**WORK TO DO:**
Rewrite the section of the listing that starts with the line containing "Task: Click the Figure of 8 movement button" and continues to the end of the listing, with "movement" changed to "motion" and nothing else altered. Leave the pictures out of your answer.

**DATA LISTING:**
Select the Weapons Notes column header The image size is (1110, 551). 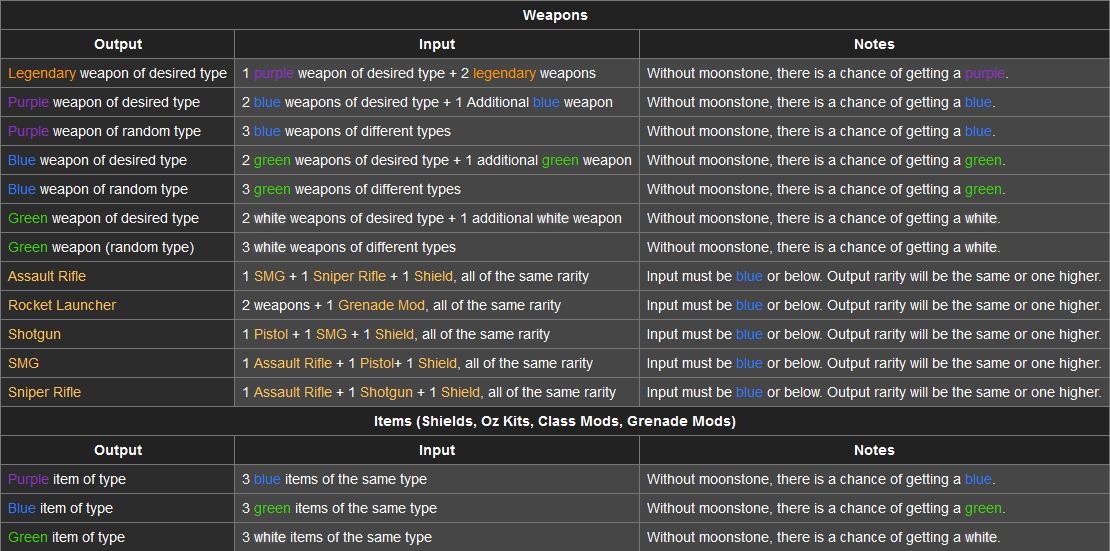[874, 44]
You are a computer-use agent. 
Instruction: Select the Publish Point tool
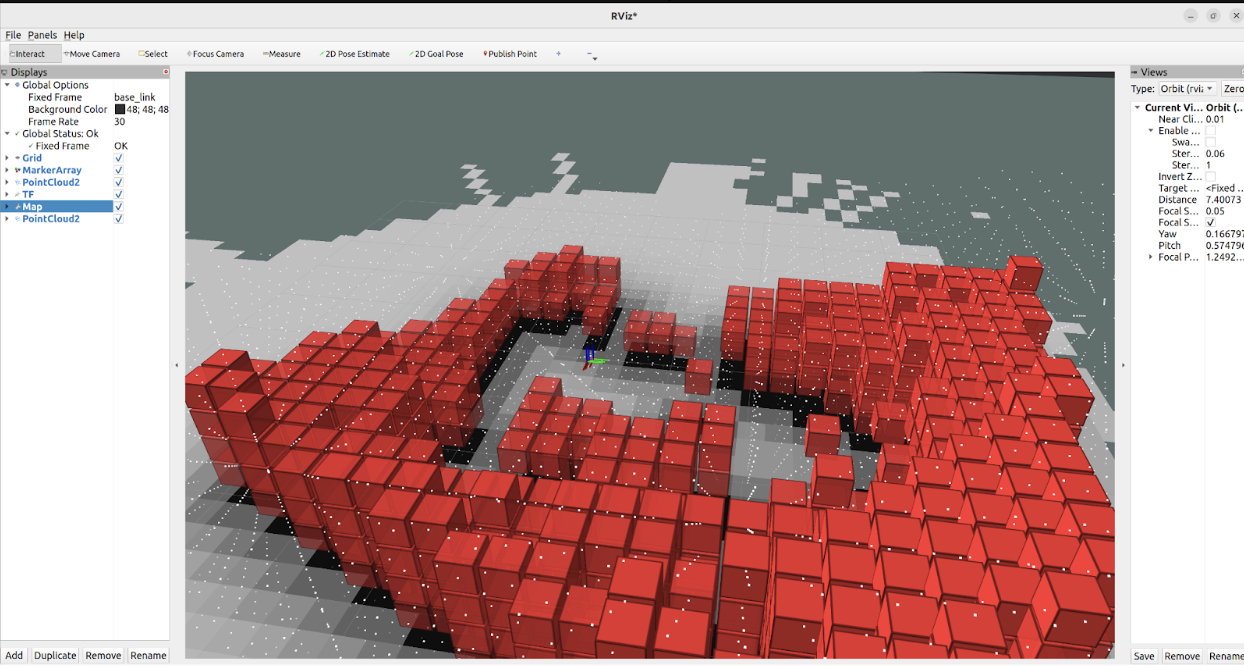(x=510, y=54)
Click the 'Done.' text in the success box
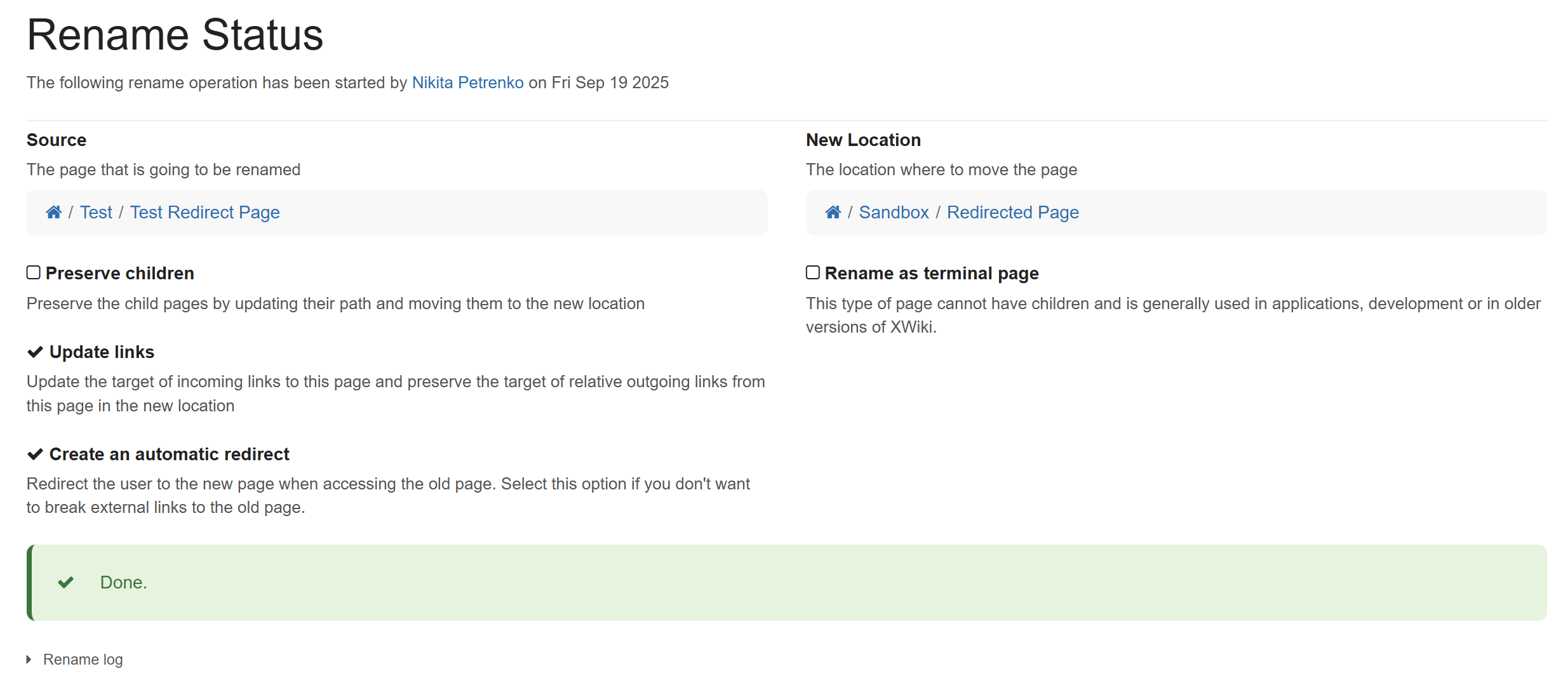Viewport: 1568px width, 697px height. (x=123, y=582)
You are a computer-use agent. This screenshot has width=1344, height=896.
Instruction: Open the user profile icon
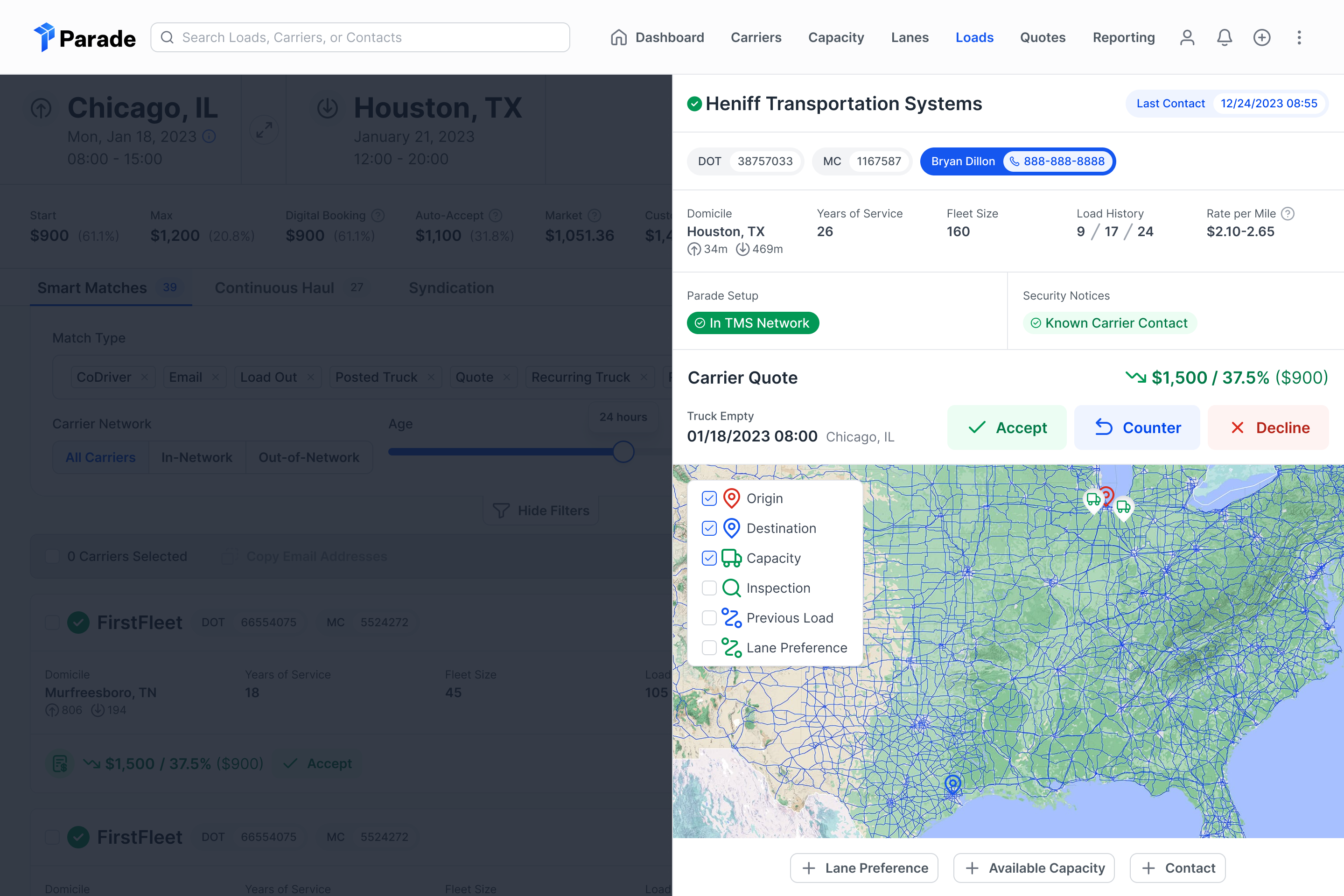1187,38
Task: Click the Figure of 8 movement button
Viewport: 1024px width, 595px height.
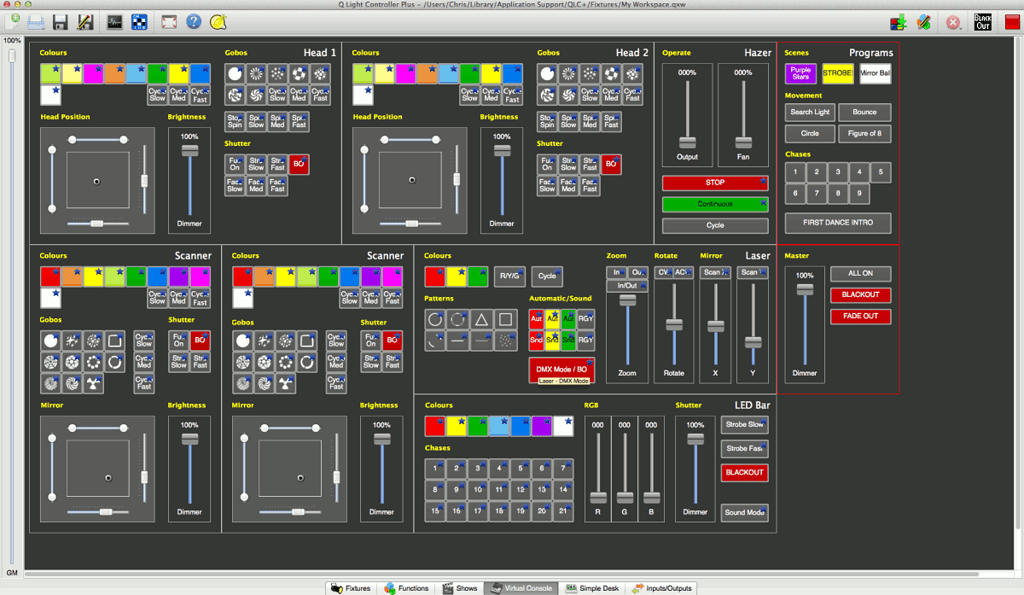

**SOLUTION TO THE PROBLEM:**
Task: Click the Figure of 8 motion button
Viewport: 1024px width, 595px height.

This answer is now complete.